Task » Could you copy exactly the lines from the one containing "Open the Data tab database icon" through the last line of the records, leaving out every picture?

The data »
--- START ---

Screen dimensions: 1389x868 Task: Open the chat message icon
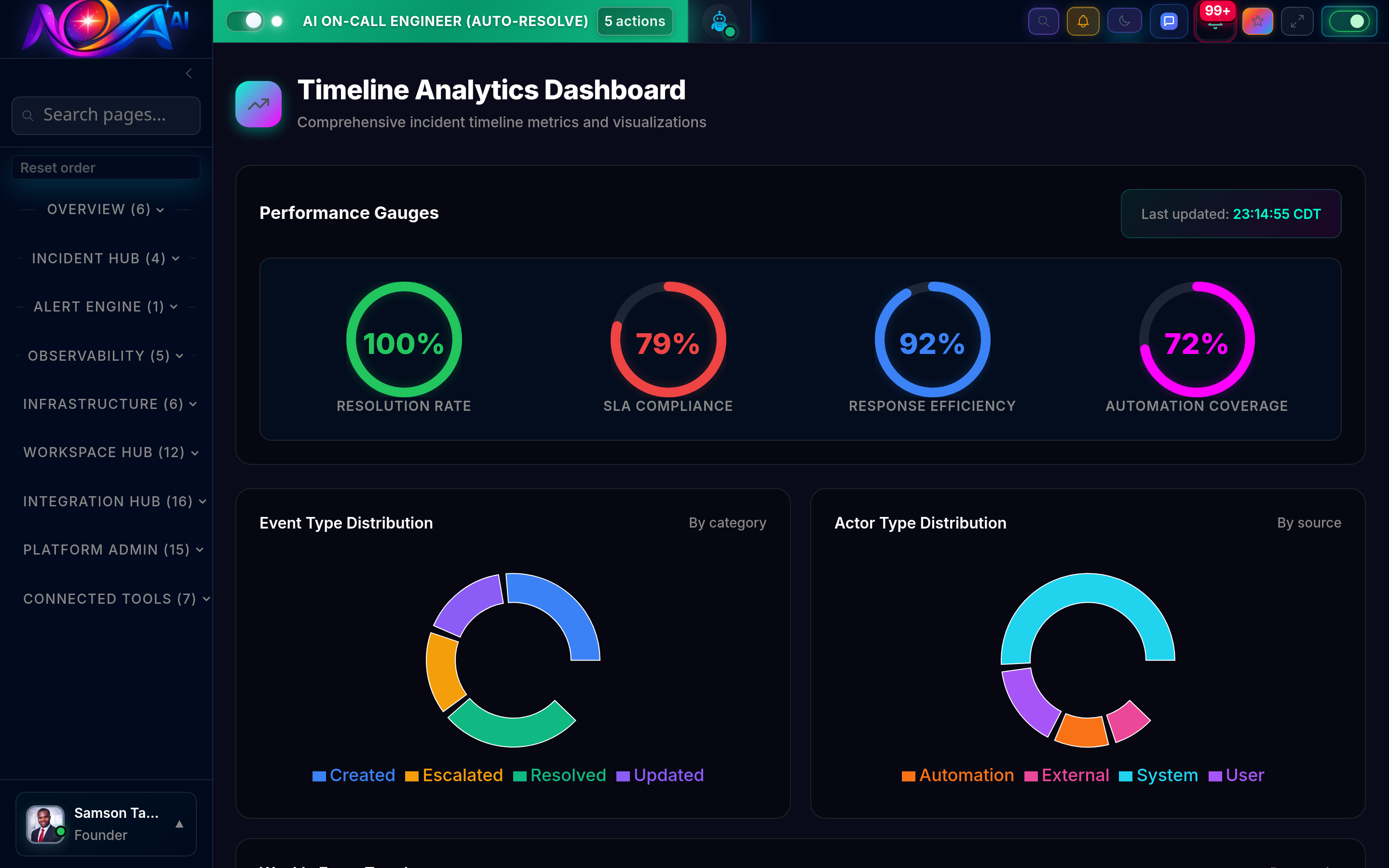[x=1169, y=21]
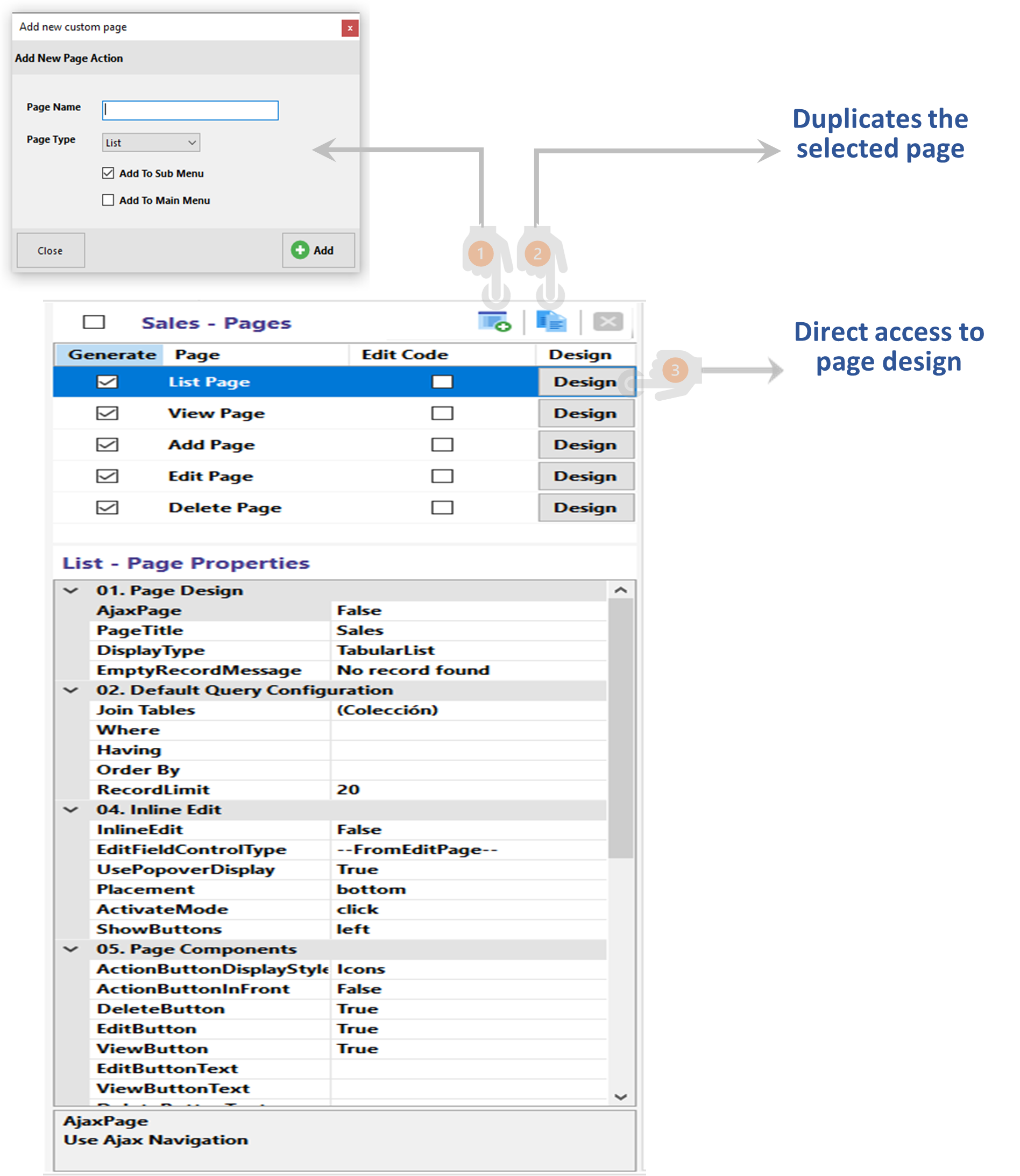Image resolution: width=1020 pixels, height=1176 pixels.
Task: Collapse the 04. Inline Edit section
Action: click(70, 809)
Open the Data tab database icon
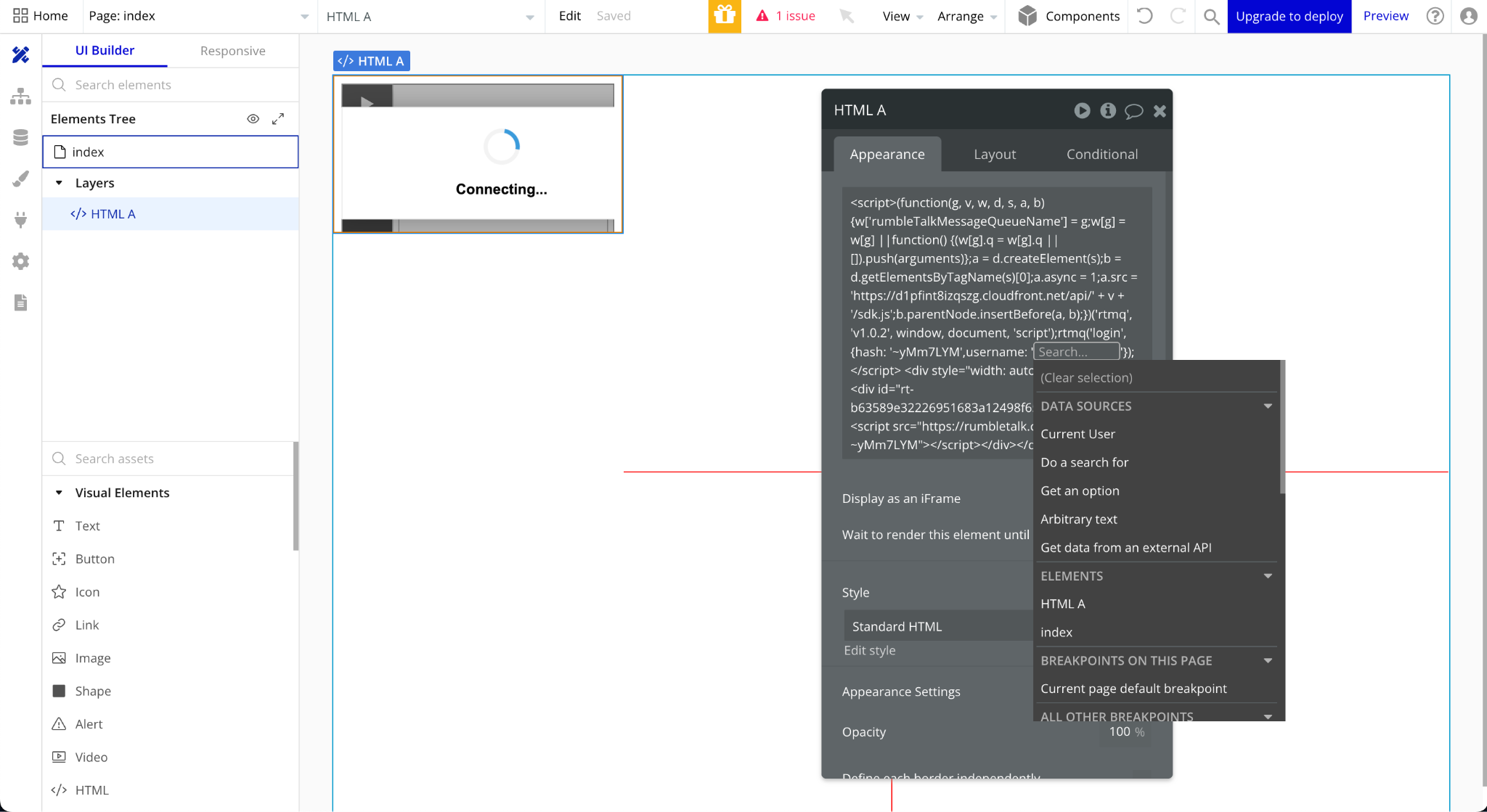Image resolution: width=1487 pixels, height=812 pixels. pyautogui.click(x=20, y=137)
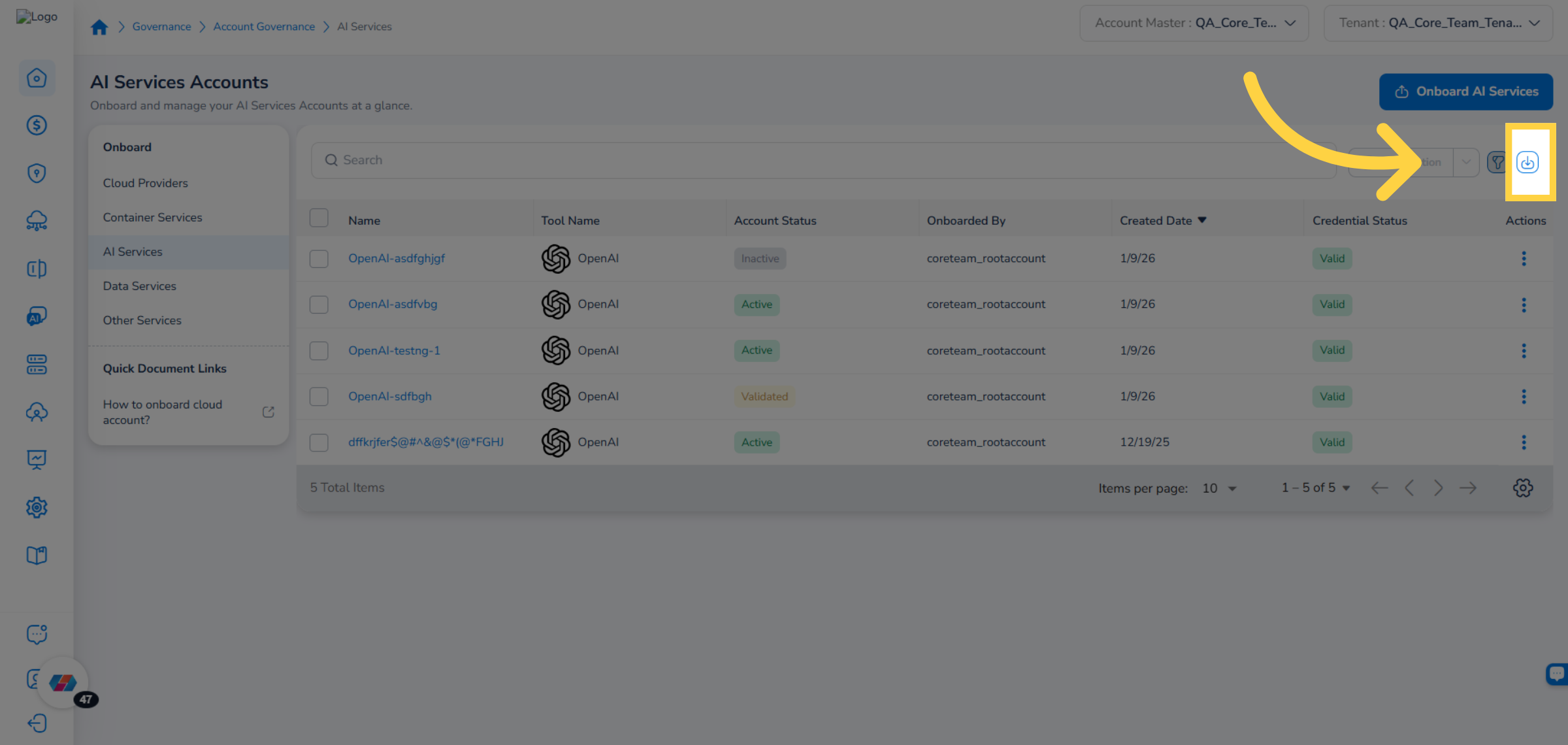Open the Items per page dropdown
The width and height of the screenshot is (1568, 745).
pos(1219,488)
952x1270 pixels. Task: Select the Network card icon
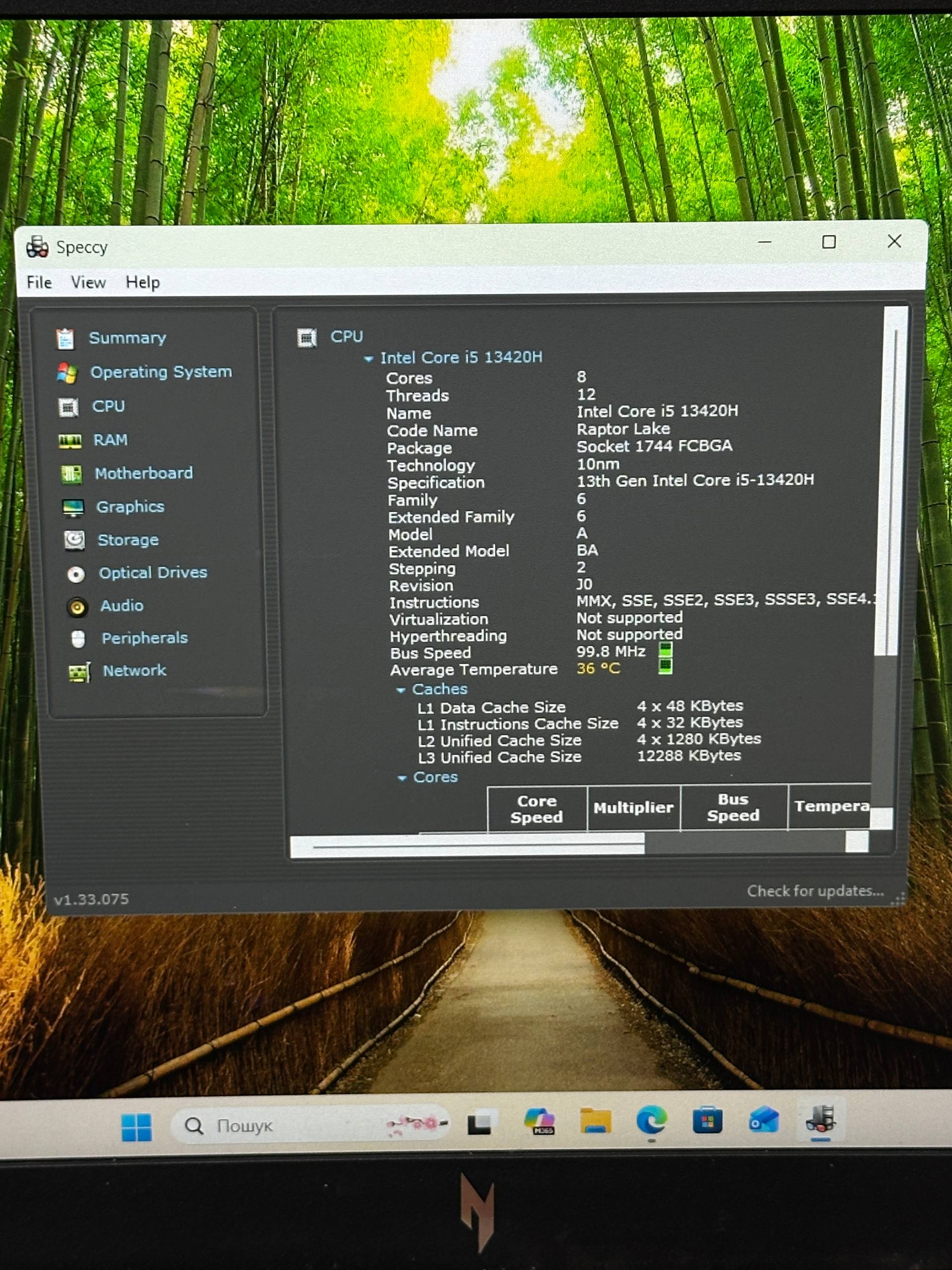pos(80,672)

--- END ---

Result »
Open the Data tab database icon
Image resolution: width=1487 pixels, height=812 pixels. pyautogui.click(x=20, y=137)
Open the Items per page dropdown
The width and height of the screenshot is (1568, 745).
pos(1219,488)
952x1270 pixels. Task: Select the Network card icon
pos(80,672)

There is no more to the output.